Just had a little look at some of these suggestions...boy do they get expensive
The Warthog looks pretty good, but £400 is a bit pricey for me.
The X52/X56 seem a lot more affordable so might go in that direction.
Still got at least a month to decide and still have my Frankenmaster One for now.
The X56 is a strange beast.
It looks and feels like it's good value for money but it's performance is... "variable".
When it's working properly, combined with the look and feel of it, you'll think it was the smartest decision you ever made.
It's fairly robust, it works well and it's controls are very precise.
But then things will start happening.
Even if you don't buy an old Saitek-branded stick and suffer hardware issues, you absolutely WILL suffer with "ghost inputs" which, at first, will make you think you pushed the wrong button but then, eventually, you'll realise is a problem endemic to the stick.
There are people who'll say you can "fix" this problem by turning down the lighting on the stick, thus drawing less current from the USB port and providing more for the stick's circuitry.
This isn't the cause of the problem.
I've tested this extensively (in-line USB monitor output to graphing software) and there's NEVER been a voltage drop to the stick, while playing ED, but I still get "ghost inputs" while playing.
It's always the same buttons that generate the ghost inputs.
My guess would be that the controller firmware is a bit shonky and, under specific circumstances, inputs from various other controls, combined, will generate the output for a different control and, thus, activate it even though you didn't press that button.
The best workaround for this problem, IMO, is to use the stick for a couple of months, figure out which (if any) controls are producing "ghost inputs" and then simply move that control to a different button.
For example, let's say you allocate the Landing Gear control to switch SW1.
You play for a couple of months and discover that your landing gear lowers at randon times.
To "fix" it, go back to the control setup and set the Landing Gear control to SW2 instead.
The controller
will continue to generate "ghost inputs" from SW1 but nothing will happen because there's no longer a control for ED attached to that switch.

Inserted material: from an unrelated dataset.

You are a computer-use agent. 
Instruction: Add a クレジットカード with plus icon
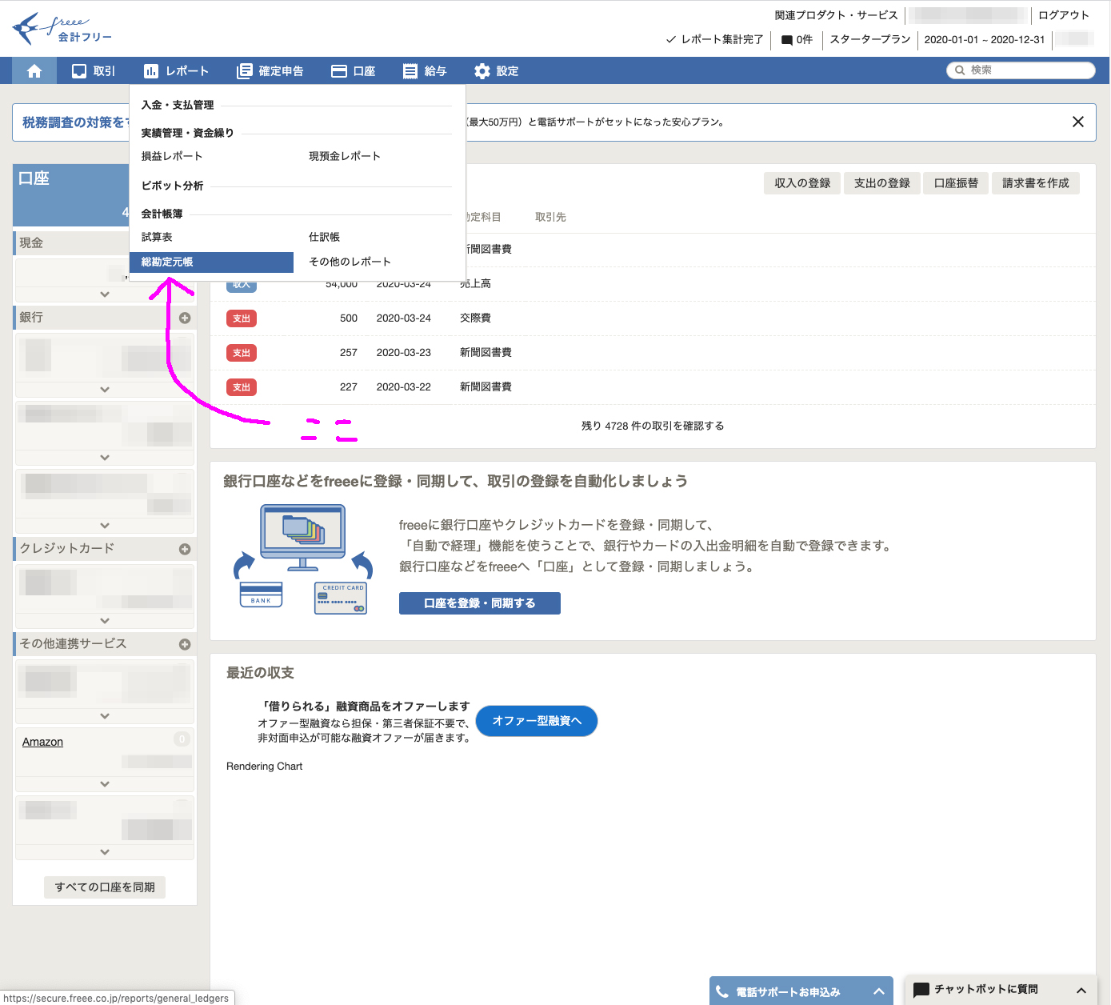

I can only speak for myself but I've found the controls on the X56
joystick to work perfectly
and the controls on the X56 throttle
grip work perfectly too.
The problems are all with the toggle-switches on the throttle base - and though they're nice to have it's easy enough to just not use those switches at all.
In summary...
Would I pay £219.99 (or whatever the current MSRP is) for an X56?
No, I wouldn't.
I'd look for a Logitech-branded X56 on eBay and buy it for up to £100-odd.
I got lucky with mine.
I visited a local house-clearance auction and I picked up my X56, in brand-new condition, for £45.
Spend around £100 on a Logitech X56 and you'll be happy with it (providing you're prepared to work around the "ghost inputs").
Buy one new, for MSRP, and you'll probably be a bit annoyed that it isn't as good as it "should" be.